• **Dataset**:
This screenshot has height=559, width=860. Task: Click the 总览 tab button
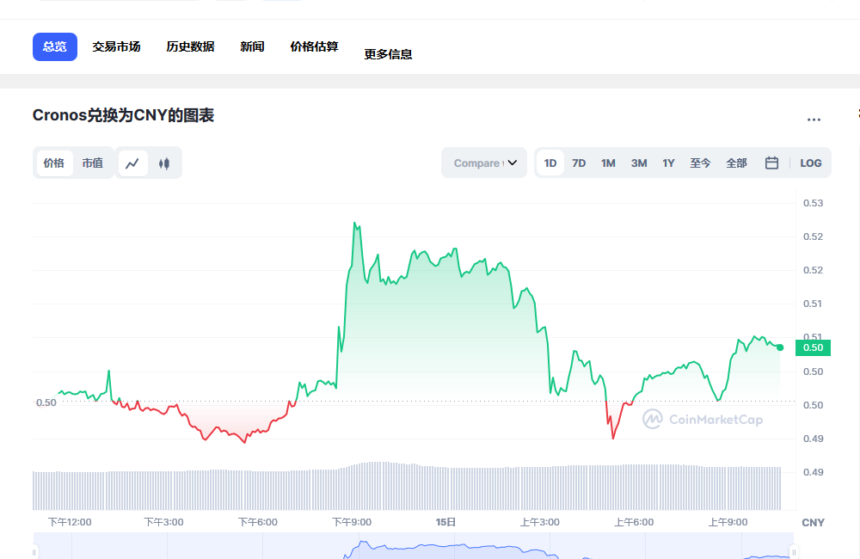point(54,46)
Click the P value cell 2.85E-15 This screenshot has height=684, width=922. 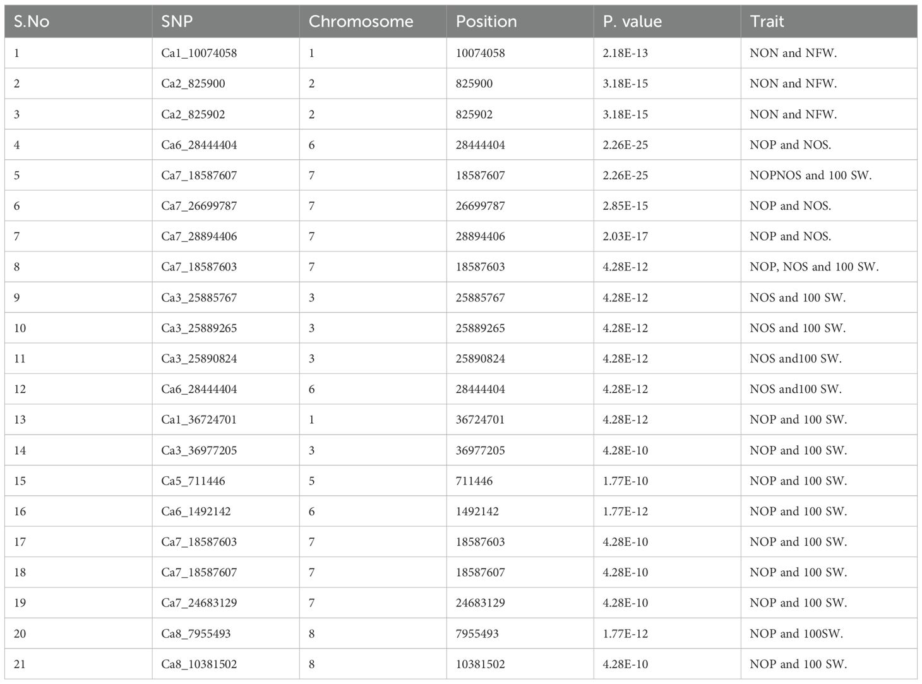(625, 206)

==

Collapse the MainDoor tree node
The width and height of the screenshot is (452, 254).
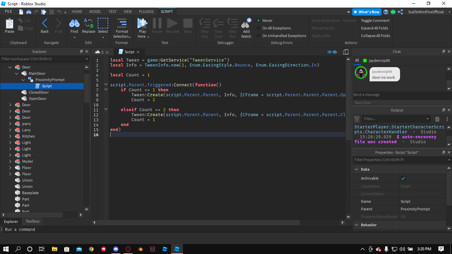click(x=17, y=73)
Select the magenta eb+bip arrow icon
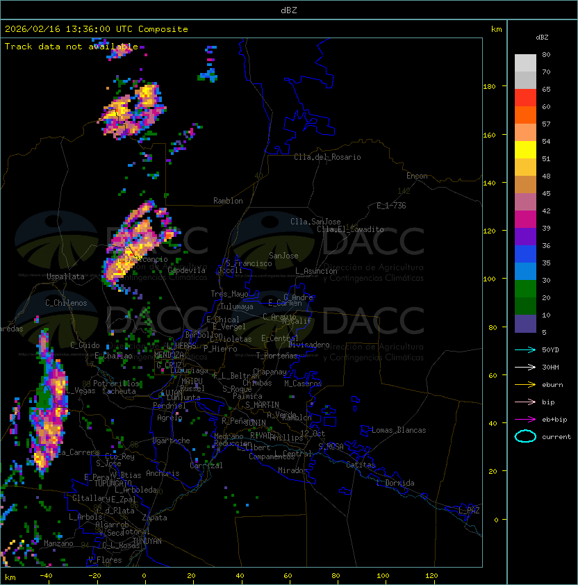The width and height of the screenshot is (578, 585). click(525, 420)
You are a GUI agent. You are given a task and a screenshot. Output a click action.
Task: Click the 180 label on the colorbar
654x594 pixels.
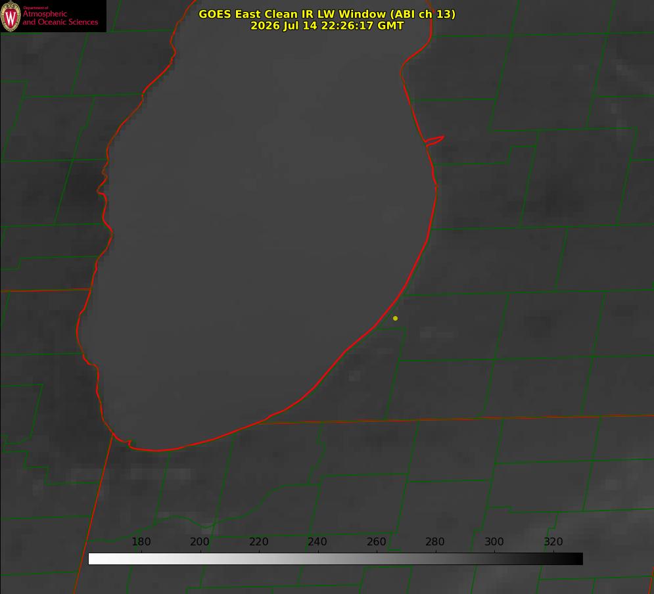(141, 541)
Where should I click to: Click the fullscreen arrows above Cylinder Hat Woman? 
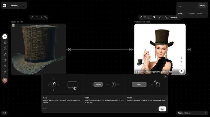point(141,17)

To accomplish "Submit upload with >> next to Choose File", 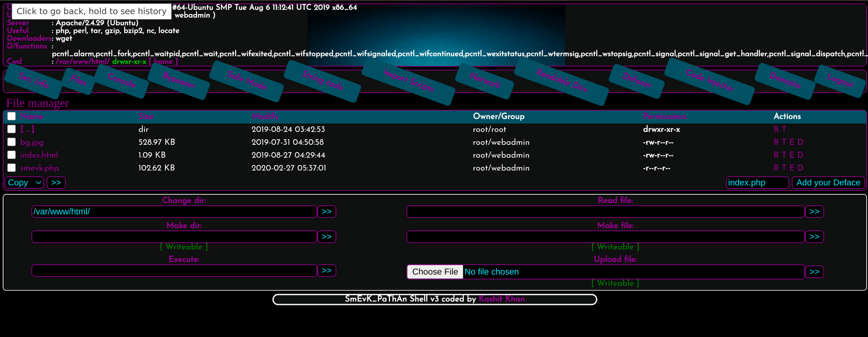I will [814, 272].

• **Exercise requirements**:
Every line above between the one containing "The width and height of the screenshot is (452, 254)." and the one containing "You are a GUI", those two included, is to be printed exactly. No pictures go into the copy.

• **Solution for this task**:
The width and height of the screenshot is (452, 254).
click(x=17, y=73)
Select the magenta eb+bip arrow icon
The width and height of the screenshot is (578, 585). click(525, 420)
You are a GUI agent. You are given a task and a screenshot. Output a click action.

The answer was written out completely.